Three fresh Vegetables DIshes: Horta, Beets and Zucchini Ribbons


Three fresh Vegetable Dishes : Beets, Horta and  Sautéed Zucchini


Vegetable Medley...YUM!
 After a trip to the Whole Foods market my refrigerator is bursting with fresh vegetables and fruit.

The beets were so gorgeous I had to scoop up a big bunch.  I made a Greek dish called Horta (HOR-tah vrah-STAH) from its leaves. It is not the normal group of wild greens used by the Greeks, but it is the closest in taste I have found to make this delicate salad. Simple as it sounds, it is rich in vitamins and taste.  Of course its fruit, the Beet, it just wonderful boiled and dressed in a light vinaigrette.

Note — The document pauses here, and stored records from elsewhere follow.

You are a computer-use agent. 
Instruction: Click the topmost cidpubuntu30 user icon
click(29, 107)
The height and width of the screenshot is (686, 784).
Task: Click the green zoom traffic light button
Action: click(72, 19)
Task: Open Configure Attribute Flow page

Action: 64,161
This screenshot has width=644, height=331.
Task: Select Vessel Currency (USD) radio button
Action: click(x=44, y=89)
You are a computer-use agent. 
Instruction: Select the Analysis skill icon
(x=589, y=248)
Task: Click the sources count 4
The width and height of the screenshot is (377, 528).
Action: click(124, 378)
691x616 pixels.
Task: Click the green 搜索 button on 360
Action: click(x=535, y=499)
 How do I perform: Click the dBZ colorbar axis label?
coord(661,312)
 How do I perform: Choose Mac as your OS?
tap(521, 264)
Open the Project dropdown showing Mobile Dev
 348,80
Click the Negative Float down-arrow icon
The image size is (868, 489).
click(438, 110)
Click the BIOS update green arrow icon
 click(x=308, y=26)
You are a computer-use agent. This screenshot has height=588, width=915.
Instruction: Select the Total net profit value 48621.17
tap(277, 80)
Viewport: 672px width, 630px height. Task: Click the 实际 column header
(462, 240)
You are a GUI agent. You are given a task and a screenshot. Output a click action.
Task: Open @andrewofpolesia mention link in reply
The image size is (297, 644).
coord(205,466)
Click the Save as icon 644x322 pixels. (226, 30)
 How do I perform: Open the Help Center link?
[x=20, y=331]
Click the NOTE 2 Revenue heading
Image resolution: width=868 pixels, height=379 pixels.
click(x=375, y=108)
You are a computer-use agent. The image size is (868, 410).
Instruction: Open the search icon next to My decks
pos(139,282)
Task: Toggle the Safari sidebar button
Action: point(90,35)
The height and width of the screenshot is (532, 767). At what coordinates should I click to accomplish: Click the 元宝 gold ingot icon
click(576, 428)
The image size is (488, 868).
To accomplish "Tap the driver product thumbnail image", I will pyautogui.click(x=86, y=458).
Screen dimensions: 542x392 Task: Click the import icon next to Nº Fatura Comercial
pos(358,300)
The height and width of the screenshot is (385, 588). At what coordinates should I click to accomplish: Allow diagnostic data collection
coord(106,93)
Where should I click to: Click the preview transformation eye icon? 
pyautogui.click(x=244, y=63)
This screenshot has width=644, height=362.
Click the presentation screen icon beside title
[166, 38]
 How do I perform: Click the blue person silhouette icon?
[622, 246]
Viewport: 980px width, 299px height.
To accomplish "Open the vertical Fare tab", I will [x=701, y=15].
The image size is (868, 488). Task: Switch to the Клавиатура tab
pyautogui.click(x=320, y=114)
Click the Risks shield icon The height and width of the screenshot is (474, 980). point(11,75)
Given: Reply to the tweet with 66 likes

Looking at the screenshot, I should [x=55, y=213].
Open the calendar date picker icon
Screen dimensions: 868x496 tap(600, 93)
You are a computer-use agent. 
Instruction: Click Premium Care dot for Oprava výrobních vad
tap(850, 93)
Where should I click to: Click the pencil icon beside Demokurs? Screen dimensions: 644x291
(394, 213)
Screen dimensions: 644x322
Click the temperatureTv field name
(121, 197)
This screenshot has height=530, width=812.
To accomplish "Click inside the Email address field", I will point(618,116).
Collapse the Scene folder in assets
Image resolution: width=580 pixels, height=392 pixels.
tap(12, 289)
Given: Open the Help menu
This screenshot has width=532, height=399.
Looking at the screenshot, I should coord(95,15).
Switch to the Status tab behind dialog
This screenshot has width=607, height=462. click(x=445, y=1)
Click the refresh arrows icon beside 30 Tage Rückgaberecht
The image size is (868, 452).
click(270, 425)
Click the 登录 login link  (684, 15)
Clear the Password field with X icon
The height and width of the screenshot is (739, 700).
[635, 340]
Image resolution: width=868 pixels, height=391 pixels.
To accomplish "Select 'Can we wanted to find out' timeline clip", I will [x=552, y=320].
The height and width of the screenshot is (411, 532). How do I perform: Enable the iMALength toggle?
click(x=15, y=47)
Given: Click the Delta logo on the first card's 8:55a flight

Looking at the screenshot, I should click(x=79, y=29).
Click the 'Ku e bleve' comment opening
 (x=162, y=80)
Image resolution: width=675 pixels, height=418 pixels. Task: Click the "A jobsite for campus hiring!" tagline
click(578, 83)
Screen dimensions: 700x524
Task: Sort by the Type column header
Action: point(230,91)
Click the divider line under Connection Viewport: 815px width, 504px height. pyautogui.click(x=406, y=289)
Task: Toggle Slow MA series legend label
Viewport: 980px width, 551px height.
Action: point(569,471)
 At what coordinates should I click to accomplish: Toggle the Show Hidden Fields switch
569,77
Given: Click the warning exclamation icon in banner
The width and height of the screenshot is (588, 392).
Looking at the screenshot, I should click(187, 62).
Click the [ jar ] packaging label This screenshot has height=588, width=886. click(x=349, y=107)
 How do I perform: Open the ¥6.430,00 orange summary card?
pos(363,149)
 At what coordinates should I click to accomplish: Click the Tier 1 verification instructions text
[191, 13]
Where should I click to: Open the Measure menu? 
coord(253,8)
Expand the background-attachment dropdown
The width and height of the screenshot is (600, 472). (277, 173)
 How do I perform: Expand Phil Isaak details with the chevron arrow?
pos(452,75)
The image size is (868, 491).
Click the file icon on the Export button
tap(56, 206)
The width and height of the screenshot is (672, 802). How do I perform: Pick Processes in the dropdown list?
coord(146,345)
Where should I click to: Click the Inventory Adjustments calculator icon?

Just as spinach, these greens will reduce to a fraction of what was placed in the pan.  It is hard to find just the greens sold alone and therefore, unless you want to cook allot of beets, you will make just a bit of this healthy salad.  (All in relation to the beets you purchase).It is worth not wasting the tops of the beets!
Big bow of leaves





Reduces to so very much.
    

Boiled Beets 
3 large Beets with greens attached

2 tablespoons Olive oil
Juice of 1 lemon
Salt and pepper


Remove leaves from the beets







Wash  the outside of the beets to remove excess dirt.  Place in boiling water to over and boil about 5-8 minutes until a knife stuck into them shows they are tender. (will depend on actual size of the beet)
Drain and let cool.  Remove skin and wash hands well as the beets will stain them easily. Slice and arrange on a plate or if placing all together, on a platter.

HORTA
Horta  
Leaves of above beets with the large stems removed
Boil leaves about 3 minutes and drain. Place in a boil.
Mix oil and lemon juice and season with salt and pepper.  Whisk together and drizzle on the beets and on the Horta leaves.


Ribbons of Zucchini
 Fresh Zucchini Strips Lightly Sautéed
1 Zucchini per two servings

1 pat butter
1/8 teaspoon Fresh Dill chopped
Salt and pepper
Use a Mandolin (a cooking utensil used for slicing and for cutting juliennes) or a vegetable peeler to slice very thin slices of the zucchini lengthwise.  Makes lovely rbbons.
Heat a sauté pan and melt the butter.  Toss in the zucchini and sauté 2-3 minutes only. Toss the zucchini lightly. Remove from the heat and add dill and salt and pepper. Serve placing the strips into curled ribbons.
TIPS:
  •  Beets can be roasted with a drizzle of olive oil.
  •  Cold beets are great in salads
  •  Beets stain, so be very careful not to get it's juice on you, your clothes etc.
  •  I keep a pair of rubber gloves I use for cooking only. (handling fish, beets, squid ink etc)
As always be your own Creative Dump Cook and change this recipe to what YOU have on hand!